■ **EXERCISE AIM**: Please copy the material under this line exactly, keeping every line.

■ **GIVEN DATA**:
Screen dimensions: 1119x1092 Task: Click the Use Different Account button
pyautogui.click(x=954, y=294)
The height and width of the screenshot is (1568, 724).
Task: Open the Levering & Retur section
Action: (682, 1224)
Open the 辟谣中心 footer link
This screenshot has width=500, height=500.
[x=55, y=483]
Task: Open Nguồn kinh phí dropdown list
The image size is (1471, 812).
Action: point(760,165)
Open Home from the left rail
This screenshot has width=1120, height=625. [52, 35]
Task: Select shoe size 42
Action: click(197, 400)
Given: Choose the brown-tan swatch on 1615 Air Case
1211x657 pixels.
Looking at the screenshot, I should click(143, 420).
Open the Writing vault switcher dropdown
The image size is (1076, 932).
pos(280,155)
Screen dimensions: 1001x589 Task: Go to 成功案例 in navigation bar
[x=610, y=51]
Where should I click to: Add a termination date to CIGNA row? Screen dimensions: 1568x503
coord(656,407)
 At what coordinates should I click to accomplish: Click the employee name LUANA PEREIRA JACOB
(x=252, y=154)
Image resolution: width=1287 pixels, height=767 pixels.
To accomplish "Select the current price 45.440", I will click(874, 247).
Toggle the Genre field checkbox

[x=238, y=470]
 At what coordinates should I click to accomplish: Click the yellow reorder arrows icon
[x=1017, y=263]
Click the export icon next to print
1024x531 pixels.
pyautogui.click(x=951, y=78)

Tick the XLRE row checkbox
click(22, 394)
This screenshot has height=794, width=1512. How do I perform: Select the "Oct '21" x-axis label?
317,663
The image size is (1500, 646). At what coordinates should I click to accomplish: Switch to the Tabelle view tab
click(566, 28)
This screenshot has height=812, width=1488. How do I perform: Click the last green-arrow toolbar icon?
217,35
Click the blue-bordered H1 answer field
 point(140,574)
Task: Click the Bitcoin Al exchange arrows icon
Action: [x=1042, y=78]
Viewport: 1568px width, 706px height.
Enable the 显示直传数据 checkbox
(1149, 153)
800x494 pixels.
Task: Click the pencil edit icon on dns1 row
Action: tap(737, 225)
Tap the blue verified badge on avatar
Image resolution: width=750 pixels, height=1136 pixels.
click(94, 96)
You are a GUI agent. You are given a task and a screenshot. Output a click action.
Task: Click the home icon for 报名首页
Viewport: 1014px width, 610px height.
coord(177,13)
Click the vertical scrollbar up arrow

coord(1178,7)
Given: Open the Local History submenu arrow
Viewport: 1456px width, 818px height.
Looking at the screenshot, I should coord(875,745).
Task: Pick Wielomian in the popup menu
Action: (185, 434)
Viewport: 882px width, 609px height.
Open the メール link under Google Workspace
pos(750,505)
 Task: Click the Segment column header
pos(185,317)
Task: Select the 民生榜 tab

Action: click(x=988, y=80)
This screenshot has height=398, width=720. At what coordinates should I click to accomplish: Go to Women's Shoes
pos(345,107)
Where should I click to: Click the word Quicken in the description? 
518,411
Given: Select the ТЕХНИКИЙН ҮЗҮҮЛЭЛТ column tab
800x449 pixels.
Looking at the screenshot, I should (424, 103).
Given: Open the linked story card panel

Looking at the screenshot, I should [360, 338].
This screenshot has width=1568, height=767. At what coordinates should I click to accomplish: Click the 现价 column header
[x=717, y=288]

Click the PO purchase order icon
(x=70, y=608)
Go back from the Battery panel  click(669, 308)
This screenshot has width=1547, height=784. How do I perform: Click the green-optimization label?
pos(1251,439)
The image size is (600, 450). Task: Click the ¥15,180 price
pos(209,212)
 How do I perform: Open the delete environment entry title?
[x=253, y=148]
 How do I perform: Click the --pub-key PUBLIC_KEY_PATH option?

■ **REPLY TO THE EXERCISE**:
Screen dimensions: 1119x1092 Task: Click the Use Different Account button
pyautogui.click(x=954, y=294)
The height and width of the screenshot is (1568, 724).
Task: Open the Levering & Retur section
Action: (682, 1224)
Open the 辟谣中心 footer link
This screenshot has width=500, height=500.
[x=55, y=483]
Task: Open Nguồn kinh phí dropdown list
The image size is (1471, 812).
Action: point(760,165)
Open Home from the left rail
This screenshot has width=1120, height=625. [52, 35]
Task: Select shoe size 42
Action: click(197, 400)
Given: Choose the brown-tan swatch on 1615 Air Case
1211x657 pixels.
Looking at the screenshot, I should click(143, 420).
Open the Writing vault switcher dropdown
The image size is (1076, 932).
pos(280,155)
Screen dimensions: 1001x589 Task: Go to 成功案例 in navigation bar
[x=610, y=51]
Where should I click to: Add a termination date to CIGNA row? Screen dimensions: 1568x503
coord(656,407)
 At what coordinates should I click to accomplish: Click the employee name LUANA PEREIRA JACOB
(x=252, y=154)
Image resolution: width=1287 pixels, height=767 pixels.
To accomplish "Select the current price 45.440", I will click(874, 247).
Toggle the Genre field checkbox

[x=238, y=470]
 At what coordinates should I click to accomplish: Click the yellow reorder arrows icon
[x=1017, y=263]
Click the export icon next to print
1024x531 pixels.
pyautogui.click(x=951, y=78)

Tick the XLRE row checkbox
click(22, 394)
This screenshot has height=794, width=1512. How do I perform: Select the "Oct '21" x-axis label?
317,663
The image size is (1500, 646). At what coordinates should I click to accomplish: Switch to the Tabelle view tab
click(566, 28)
This screenshot has height=812, width=1488. How do I perform: Click the last green-arrow toolbar icon?
217,35
Click the blue-bordered H1 answer field
 point(140,574)
Task: Click the Bitcoin Al exchange arrows icon
Action: [x=1042, y=78]
Viewport: 1568px width, 706px height.
Enable the 显示直传数据 checkbox
(1149, 153)
800x494 pixels.
Task: Click the pencil edit icon on dns1 row
Action: tap(737, 225)
Tap the blue verified badge on avatar
Image resolution: width=750 pixels, height=1136 pixels.
click(94, 96)
You are a GUI agent. You are given a task and a screenshot. Output a click action.
Task: Click the home icon for 报名首页
Viewport: 1014px width, 610px height.
coord(177,13)
Click the vertical scrollbar up arrow

coord(1178,7)
Given: Open the Local History submenu arrow
Viewport: 1456px width, 818px height.
Looking at the screenshot, I should coord(875,745).
Task: Pick Wielomian in the popup menu
Action: (185, 434)
Viewport: 882px width, 609px height.
Open the メール link under Google Workspace
pos(750,505)
 Task: Click the Segment column header
pos(185,317)
Task: Select the 民生榜 tab

Action: click(x=988, y=80)
This screenshot has height=398, width=720. At what coordinates should I click to accomplish: Go to Women's Shoes
pos(345,107)
Where should I click to: Click the word Quicken in the description? 
518,411
Given: Select the ТЕХНИКИЙН ҮЗҮҮЛЭЛТ column tab
800x449 pixels.
Looking at the screenshot, I should (424, 103).
Given: Open the linked story card panel

Looking at the screenshot, I should [360, 338].
This screenshot has width=1568, height=767. At what coordinates should I click to accomplish: Click the 现价 column header
[x=717, y=288]

Click the PO purchase order icon
(x=70, y=608)
Go back from the Battery panel  click(669, 308)
This screenshot has width=1547, height=784. How do I perform: Click the green-optimization label?
pos(1251,439)
The image size is (600, 450). Task: Click the ¥15,180 price
pos(209,212)
 How do I perform: Open the delete environment entry title?
[x=253, y=148]
 How do I perform: Click the --pub-key PUBLIC_KEY_PATH option?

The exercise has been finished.